Hal lainnya adalah terus menaikkan struktur industri nasional. Sebagai illustrasi, di industri kendaraan bermotor jumlah produsen komponen mencapai 155 perusahaan. Namun hampir semua produsen komponen ini merupakan pemasok lapis pertama. Hal ini menunjukkan lemahnya kedalaman struktur industri nasional otomotif. Sebagai perbandingan, pada tahun yang sama di Jepang ada 350 pemasok lapis pertama, 2.000 pemasok lapis kedua, dan 10.000 pemasok lapis ketiga. Artinya industri nasional Jepang sangat terintegrasi secara vertikal.
Hal yang tidak kalah penting adalah terus mendorong peranan industri kecil dan menengah. Industri berskala menengah (20-99 orang tenaga kerja), berskala kecil (5-19 orang tenaga kerja), dan industri rumah tangga (1–4 orang tenaga kerja) mempekerjakan dua pertiga tenaga kerja industri berat atau manufaktur di Indonesia. Walaupun, segmen industri ini hanya menyumbang 5-6 persen dari total nilai tambah manufaktur. Industri kecil dan menengah terkonsentrasi di sub-sektor makanan dan kayu.
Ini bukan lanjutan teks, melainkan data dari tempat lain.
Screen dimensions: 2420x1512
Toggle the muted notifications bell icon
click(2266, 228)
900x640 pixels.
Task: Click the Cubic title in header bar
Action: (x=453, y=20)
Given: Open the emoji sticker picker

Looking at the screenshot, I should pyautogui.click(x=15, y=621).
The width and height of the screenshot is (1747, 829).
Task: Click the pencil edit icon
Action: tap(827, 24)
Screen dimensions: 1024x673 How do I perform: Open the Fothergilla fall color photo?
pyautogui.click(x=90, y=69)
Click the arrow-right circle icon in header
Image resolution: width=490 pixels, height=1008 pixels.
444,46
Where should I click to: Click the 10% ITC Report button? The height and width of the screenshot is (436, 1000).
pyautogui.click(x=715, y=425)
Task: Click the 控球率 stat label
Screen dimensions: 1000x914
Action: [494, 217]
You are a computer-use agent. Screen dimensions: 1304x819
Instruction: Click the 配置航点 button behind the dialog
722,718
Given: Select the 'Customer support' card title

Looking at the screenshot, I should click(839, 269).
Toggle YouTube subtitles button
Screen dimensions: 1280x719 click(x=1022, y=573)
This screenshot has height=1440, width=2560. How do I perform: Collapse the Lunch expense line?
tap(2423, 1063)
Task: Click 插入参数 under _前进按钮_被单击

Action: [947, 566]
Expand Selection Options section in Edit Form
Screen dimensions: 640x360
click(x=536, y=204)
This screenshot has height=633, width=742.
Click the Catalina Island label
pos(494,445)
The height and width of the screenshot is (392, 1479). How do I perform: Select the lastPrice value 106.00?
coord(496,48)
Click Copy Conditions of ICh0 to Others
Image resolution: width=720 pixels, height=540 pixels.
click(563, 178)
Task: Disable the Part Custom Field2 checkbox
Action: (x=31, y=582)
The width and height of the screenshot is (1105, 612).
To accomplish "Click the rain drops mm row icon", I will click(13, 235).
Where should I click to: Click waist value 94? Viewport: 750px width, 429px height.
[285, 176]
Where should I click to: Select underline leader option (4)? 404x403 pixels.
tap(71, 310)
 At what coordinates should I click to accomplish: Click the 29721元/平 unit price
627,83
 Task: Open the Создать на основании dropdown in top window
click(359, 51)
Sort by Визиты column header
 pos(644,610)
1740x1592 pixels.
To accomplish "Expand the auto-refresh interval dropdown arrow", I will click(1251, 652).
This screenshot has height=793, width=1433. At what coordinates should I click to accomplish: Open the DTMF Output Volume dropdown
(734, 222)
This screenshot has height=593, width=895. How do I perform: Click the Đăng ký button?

Industri-industri pada segmen ini pada umumnya melayani konsumen akhir atau memproduksi komponen untuk after sales market, dengan segmen kelas terendah. Sangat sedikit yang memproduksi bahan baku dan/atau barang intermediate serta memasoknya ke industri hilir. Dengan kondisi ini, industri kecil dan menengah di Indonesia belum berada dalam satu mata rantai pertambahan nilai dengan industri berskala besar.
Terakhir, terus mendorong penyebaran industri agar tidak teraglomerasi di Pulau Jawa saja. Hal ini terkait dengan unit usaha industri yang merupakan pencipta kesejahteraan (wealth) melalui nilai tambah produk yang dihasilkan.
Menurut data, dari 21,146 usaha industri berskala menengah dan besar, 17.118 atau 80 persen diantaranya berada di Pulau Jawa. Oleh karena itu industri di pulau Jawa mulai didorong ke daerah lain yang sudah memenuhi persyaratan. Pembuatan roadmap perluasan industri di luar Jawa ditinjau kembali sehingga secara alami pengembangan industri akan ke daerah-daerah tersebut. Untuk merangsangnya dapat diberikan berbagai insentif seperti insentif fiskal, termasuk perbaikan dan pengembangan kawasan industri baru di luar Pulau Jawa yang lebih efisien seperti Kawasan Ekonomi Khusus (KEK).